I’ve set up a RabbitMQ cluster (well, just one node for now) and put an AWS Elastic Load Balancer in front of it to handle traffic in case I need to add more nodes and deal with increased traffic. Unfortunately, ELB can’t really handle serving RabbitMQ traffic without causing all sorts of strange issues.
My specific issue is that I was using the ELB endpoint as the connection, but I would often get errors such as “Could not establish TCP connection to any of the configured hosts” and “Empty response received from the server”. I tried a number of different things such as changing the timeout settings on the load balancer, messing with the connection strings and various configurations, but nothing worked. Enabling logging for the load balancer also proved fruitless.
Digging around, I found a number of different posts about people having issues with this. It seems to have to do with how ELB deals with checking if connections are alive and heartbeats and the like. So after struggling with this for some time, I went a totally different direction: to use HAProxy instead of the elastic load balancer.

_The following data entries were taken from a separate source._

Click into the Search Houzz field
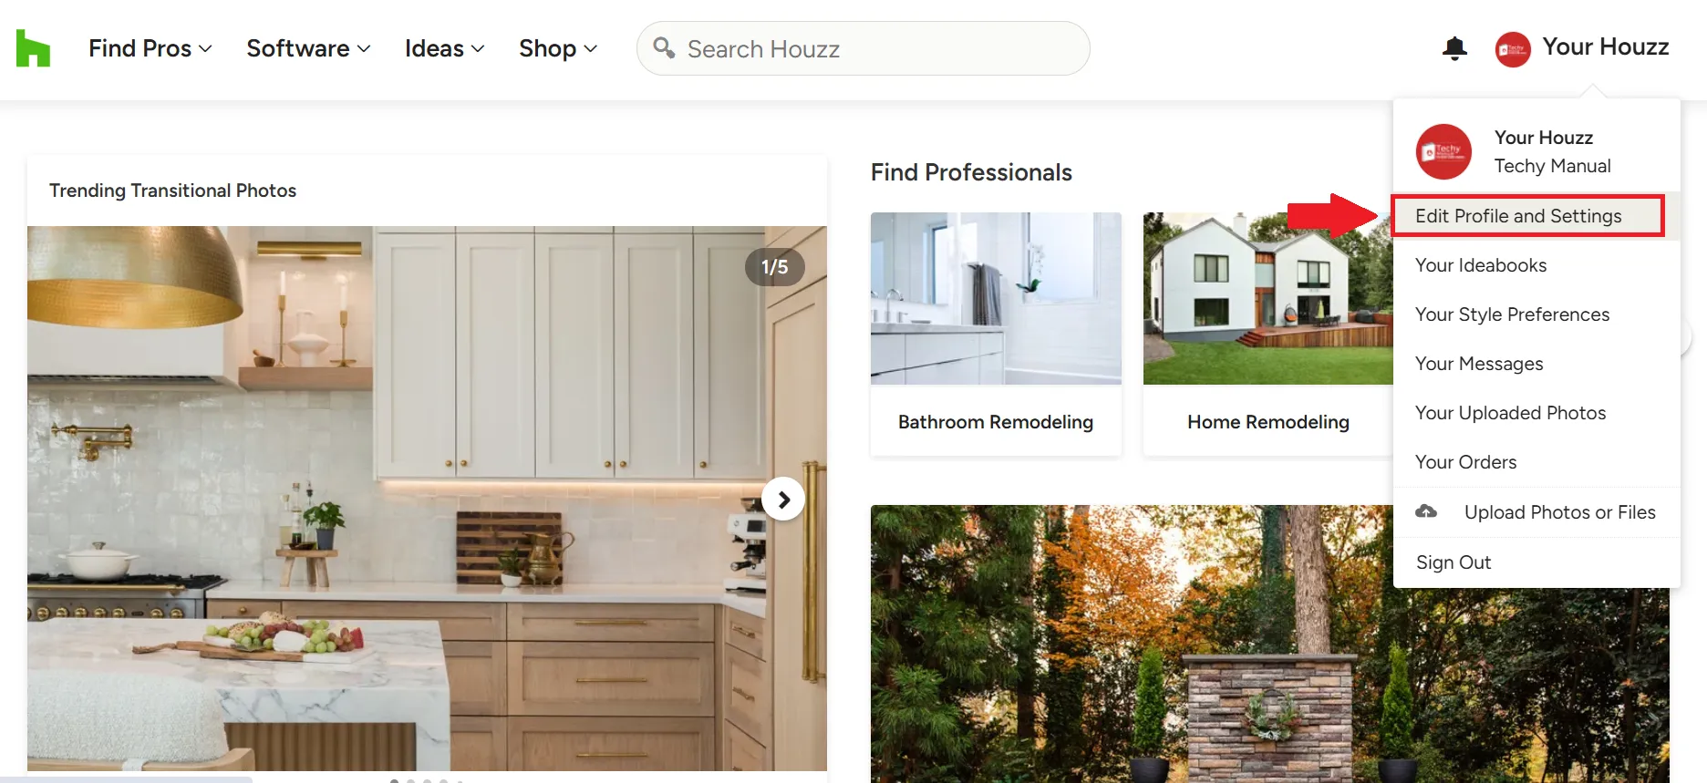 click(863, 48)
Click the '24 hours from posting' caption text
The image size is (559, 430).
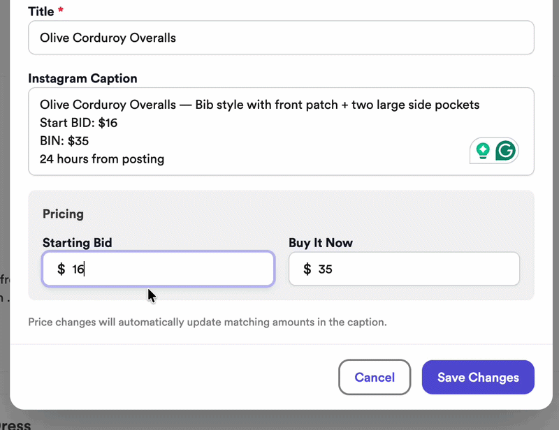pos(101,158)
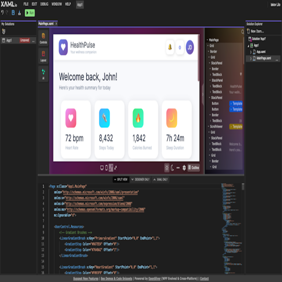Click the green Run button

[30, 12]
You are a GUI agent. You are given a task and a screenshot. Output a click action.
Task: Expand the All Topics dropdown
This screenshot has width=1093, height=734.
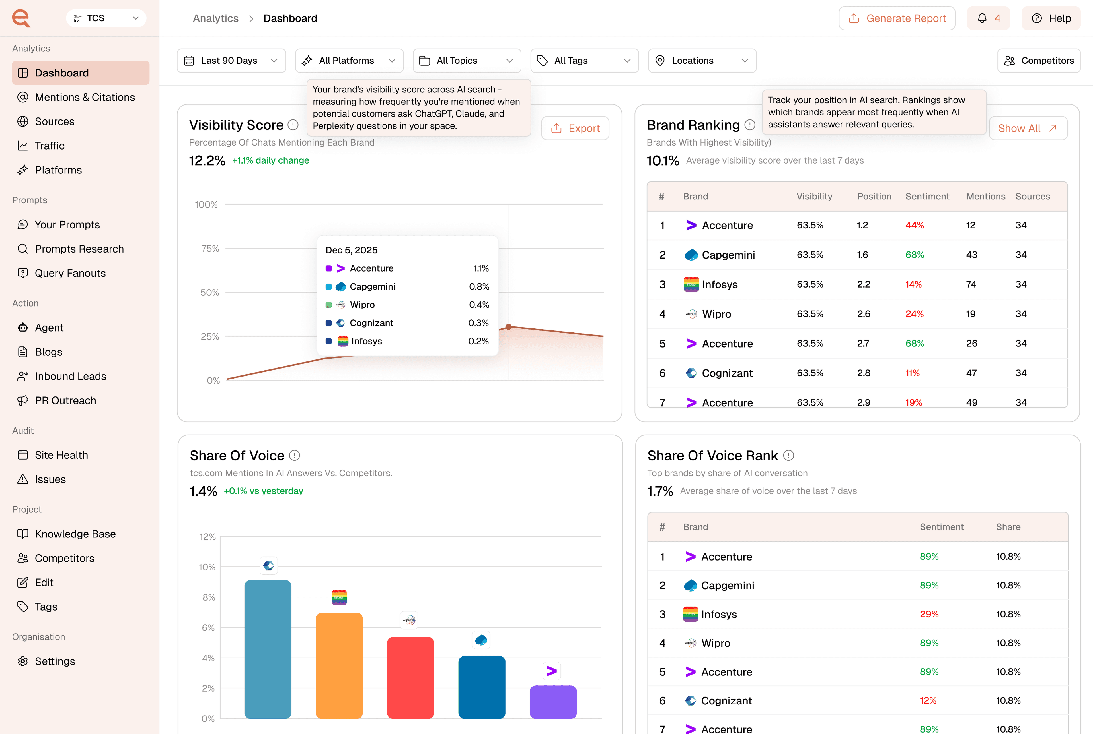point(467,61)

So I spun up an instance of HAProxy, configured it a bit, and everything works. Really well, actually; I’ve not had any issues (knocks on wood) since I made the change. The biggest thing to note was in the haproxy config:
listen rabbitmq 0.0.0.0:5672
mode tcp
log global
retries 3
timeout client 3h
timeout server 3h
option clitcpka
option tcplog
option persist
balance leastconn
server rabbitmq1 10.1.2.3:5672 check
That is, to have the timeout on HAProxy be longer than the default tcp_keepalive_time on the server.
if you have multi AZs, HAP solution won’t work. Cuz for each AZ you need an HAP and to balance load to them you again need an ELB.
It’s not the fastest thing in the world but you can create two HAProxy nodes in two AZ and use route53 health checks to do DNS failover. This is essentially what ELB does for their fail overs but a bit slower.